I’ve never had a job where I went through these five stages. I’ve known people who have though. Maybe it’s just that I’m too much of a pessimist for them. But at every real job I’ve had when it comes time to leave, I try to sit down and think about why I want to leave. Is it that I don’t like the work? Is it something about the work environment? Why? The area I live in? The pay?

These and more are all valid questions to ask. With the yesses to these questions answered I ask the following for each. Will changing jobs fix this issue? Be it pay, the area, or work environment. If the answer is yes, dig a bit deeper. For instance, there will always be bureaucracy so moving jobs won’t eliminate that. But maybe it will lessen the amount I have to deal with.Maybe moving to a new area is what I’m looking for. If so, what kind of area? More mountains? Easier access to the outdoors?

I think planning for retirement should be the same way. Why are you retiring? Because you hate your job? Why do you hate your job? 

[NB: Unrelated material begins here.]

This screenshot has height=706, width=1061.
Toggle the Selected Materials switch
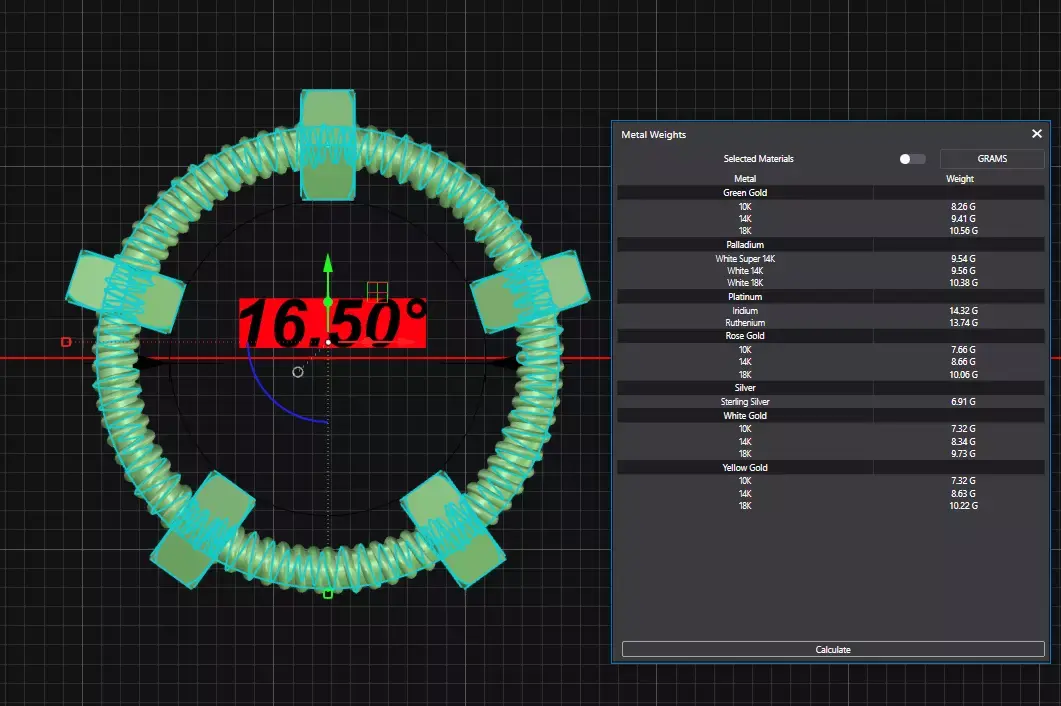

You might find that FIRE is the wrong answer. I do believe that it isn’t for everyone. Maybe it’s just that you want more free time to work at x. You can dig down to your why and that should help you avoid these stages.

What about me?

In some ways, I plan to avoid the 5 stages myself. At least at the moment, I plan to continue my podcast, maybe this blog, become a master blacksmith, pick up glassblowing, and more. Will I actually do all of these things? Maybe not. Some of them I may achieve before retirement, some I may never achieve.

But they’re all meaningful to me in some way. I’m sure over the next 60 years these goals will shift and change too. Some will be added and maybe some will be dropped. But I’m constantly thinking about why I’m retiring and whether retirement will actually let me achieve those things.

The things you may find meaningful upon reflection may be work, maybe part-time is the answer for you. While others may not consider that retired, I think it’s valid to call yourself retired and to keep working.

Wrapping it Up

So there you have it. Some of my thoughts on the “5 stages of retirement.” I think they’re more just a failure of introspection, something I think the average person already needs to do more often in life not just as they approach retirement, and less a failure to “retire properly.”